El escritor sevillano Eliacer Cansino se hizo merecedor, este 22 de octubre, del Premio Nacional de Literatura Infantil y Juvenil 2010, concedido por el Ministerio de Cultura de España y dotado con 20.000 euros, por Una habitación en Babel, una novela que ya mereció en 2009 el Premio Anaya.
Cansino (Sevilla, 1954) reconoció estar entusiasmado por la fortuna que le ha traído el libro, una propuesta por la que asoman asuntos como la inmigración, la pobreza o la injusticia que demuestra que las novelas destinadas a jóvenes “no tienen que ser edulcoradas” y pueden hablar de cuestiones trascendentes.
“Ésa ha sido siempre una de mis inquietudes: el tratamiento de los temas, que en la novela juvenil puedes plantear problemas existenciales, preguntas filosóficas”, admite un autor preocupado igualmente por insuflar “calidad literaria” a sus creaciones y por que éstas puedan ser entendidas tanto por los adolescentes como por los adultos.
La acción de Una habitación en Babel describe la convivencia en una torre de pisos, un edificio “tumultuoso, lleno de vida y problemas” en el que se instala Ángel, un profesor de filosofía que empieza a descubrir otra realidad en el trato diario con otros personajes inmigrantes.
La narración es una novela coral en la que se encuentran distintas maneras de encarar la existencia, entre quienes luchan por salir adelante y los que buscan un sentido a sus días, según explicó el escritor en la presentación del libro en Sevilla, celebrada en abril de 2009.
Cansino es catedrático de filosofía. Su obra se ha centrado en la literatura infantil y juvenil con títulos como El lápiz que encontró su nombre (2005), Un desastre de película (2005), El gigante que leyó El Quijote (2005), Sesión golfa (2007), Leyendas de Bécquer contadas por Eliacer Cansino (2008), Mis primeras leyendas de Bécquer (2008), Una habitación en Babel (2009), Ok, señor Foster (2009) o Julián tiene miedo (2009).
Ha escrito también novelas como La apuesta de Pascal (2004) o Acero inolvidable (2005). Su obra ha merecido todo tipo de reconocimientos, entre los que están el Premio Anaya de Literatura Infantil y Juvenil (2009) por Una habitación en Babel o el Premio Alandar de Narrativa Juvenil (2009) por Ok, señor Foster.

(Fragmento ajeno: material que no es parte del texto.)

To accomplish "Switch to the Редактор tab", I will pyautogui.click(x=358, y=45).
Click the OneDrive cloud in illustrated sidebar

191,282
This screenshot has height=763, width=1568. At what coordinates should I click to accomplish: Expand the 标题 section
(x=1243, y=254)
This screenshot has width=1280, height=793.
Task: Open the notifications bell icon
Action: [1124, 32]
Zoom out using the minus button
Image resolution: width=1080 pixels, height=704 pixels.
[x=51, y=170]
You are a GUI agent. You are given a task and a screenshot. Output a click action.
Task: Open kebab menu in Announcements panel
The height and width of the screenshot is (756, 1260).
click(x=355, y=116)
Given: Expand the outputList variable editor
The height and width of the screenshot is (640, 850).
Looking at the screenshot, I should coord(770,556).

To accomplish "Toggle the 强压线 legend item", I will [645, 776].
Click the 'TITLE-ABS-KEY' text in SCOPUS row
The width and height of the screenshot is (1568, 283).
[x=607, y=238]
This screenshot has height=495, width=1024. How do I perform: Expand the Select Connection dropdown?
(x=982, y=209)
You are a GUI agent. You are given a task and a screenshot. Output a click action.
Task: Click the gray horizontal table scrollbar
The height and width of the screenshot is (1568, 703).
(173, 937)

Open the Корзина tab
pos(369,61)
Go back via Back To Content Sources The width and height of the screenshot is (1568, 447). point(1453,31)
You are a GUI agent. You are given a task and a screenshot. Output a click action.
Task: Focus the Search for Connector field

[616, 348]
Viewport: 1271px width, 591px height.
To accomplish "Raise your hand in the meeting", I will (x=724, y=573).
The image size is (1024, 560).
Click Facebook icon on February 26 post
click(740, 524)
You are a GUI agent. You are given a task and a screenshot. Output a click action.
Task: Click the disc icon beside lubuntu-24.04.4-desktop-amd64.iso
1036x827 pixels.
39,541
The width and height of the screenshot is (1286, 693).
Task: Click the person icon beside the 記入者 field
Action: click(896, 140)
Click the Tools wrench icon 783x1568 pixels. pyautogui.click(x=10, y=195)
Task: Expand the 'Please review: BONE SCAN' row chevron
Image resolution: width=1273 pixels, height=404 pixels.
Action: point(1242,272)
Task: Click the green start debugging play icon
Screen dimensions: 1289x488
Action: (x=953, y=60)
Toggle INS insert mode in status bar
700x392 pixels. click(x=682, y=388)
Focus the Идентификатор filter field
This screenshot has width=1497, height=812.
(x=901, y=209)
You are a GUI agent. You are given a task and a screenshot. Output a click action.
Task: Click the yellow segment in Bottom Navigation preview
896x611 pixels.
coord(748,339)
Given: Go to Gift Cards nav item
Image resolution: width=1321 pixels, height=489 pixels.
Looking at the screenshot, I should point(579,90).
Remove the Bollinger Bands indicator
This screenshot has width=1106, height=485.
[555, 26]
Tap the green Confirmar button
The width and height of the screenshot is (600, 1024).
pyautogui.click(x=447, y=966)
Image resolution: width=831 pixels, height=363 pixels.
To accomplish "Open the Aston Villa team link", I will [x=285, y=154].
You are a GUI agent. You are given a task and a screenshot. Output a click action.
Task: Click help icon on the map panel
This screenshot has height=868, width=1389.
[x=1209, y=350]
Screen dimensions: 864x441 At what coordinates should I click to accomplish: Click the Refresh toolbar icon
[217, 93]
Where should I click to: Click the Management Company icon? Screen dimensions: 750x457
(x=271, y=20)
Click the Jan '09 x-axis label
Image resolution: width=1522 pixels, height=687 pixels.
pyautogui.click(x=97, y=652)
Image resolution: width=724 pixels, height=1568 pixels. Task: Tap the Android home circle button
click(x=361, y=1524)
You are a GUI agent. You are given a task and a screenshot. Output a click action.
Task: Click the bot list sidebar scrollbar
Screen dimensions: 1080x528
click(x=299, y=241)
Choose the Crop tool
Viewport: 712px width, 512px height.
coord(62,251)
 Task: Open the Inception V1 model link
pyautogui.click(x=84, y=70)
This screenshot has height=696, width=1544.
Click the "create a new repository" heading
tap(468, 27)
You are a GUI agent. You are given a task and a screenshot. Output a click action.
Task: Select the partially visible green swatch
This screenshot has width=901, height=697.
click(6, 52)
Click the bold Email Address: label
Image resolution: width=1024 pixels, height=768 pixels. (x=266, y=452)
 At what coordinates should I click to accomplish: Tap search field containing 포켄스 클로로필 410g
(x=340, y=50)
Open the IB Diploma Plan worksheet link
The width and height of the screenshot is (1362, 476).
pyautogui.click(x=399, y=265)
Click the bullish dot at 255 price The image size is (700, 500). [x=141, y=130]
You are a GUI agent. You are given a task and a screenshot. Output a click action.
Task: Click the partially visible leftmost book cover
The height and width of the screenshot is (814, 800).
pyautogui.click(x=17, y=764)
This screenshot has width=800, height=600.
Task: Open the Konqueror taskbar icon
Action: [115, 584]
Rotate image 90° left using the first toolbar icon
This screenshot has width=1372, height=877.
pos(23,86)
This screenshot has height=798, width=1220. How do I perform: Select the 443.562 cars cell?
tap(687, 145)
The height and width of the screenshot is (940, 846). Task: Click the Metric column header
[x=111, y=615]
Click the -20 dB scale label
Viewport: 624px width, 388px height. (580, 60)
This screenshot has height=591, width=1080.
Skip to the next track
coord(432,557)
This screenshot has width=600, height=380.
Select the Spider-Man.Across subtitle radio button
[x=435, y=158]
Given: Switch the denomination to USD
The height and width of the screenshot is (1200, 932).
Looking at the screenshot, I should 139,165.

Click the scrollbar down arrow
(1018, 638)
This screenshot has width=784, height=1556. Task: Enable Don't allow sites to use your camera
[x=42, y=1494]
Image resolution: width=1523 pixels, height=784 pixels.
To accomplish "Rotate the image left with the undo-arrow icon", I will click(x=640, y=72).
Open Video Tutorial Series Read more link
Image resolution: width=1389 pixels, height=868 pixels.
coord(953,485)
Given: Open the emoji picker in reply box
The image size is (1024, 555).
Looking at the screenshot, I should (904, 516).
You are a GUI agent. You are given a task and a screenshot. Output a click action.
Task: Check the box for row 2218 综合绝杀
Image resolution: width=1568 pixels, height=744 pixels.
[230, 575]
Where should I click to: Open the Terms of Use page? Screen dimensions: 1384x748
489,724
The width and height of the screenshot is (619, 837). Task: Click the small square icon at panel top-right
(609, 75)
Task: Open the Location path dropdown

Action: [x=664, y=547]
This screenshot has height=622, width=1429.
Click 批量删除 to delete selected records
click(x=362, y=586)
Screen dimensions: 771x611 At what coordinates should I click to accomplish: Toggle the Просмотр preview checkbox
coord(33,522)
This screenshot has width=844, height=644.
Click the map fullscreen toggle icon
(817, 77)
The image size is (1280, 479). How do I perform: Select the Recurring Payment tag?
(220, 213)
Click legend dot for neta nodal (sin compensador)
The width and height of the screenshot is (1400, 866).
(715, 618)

El Premio Nacional de Literatura Infantil y Juvenil distingue el mejor libro de literatura del género publicado en cualquiera de las lenguas oficiales que se hablan en España. El jurado estuvo presidido por el director general del Libro, Archivos y Bibliotecas, Rogelio Blanco, e integrado por Salvador Gutiérrez Ordóñez, Darío Xohán, José Manuel López Gaseni, Josep María Aloy, Asun Agiriano, Marilar Aleixandre, Carmen Posadas, María Penedo, Anatxu Zabalbeascoa y los dos últimos autores galardonados: Alfredo Gómez Cerdá, ganador en la edición de 2009, y Agustín Fernández Paz, merecedor del premio en la convocatoria de 2008.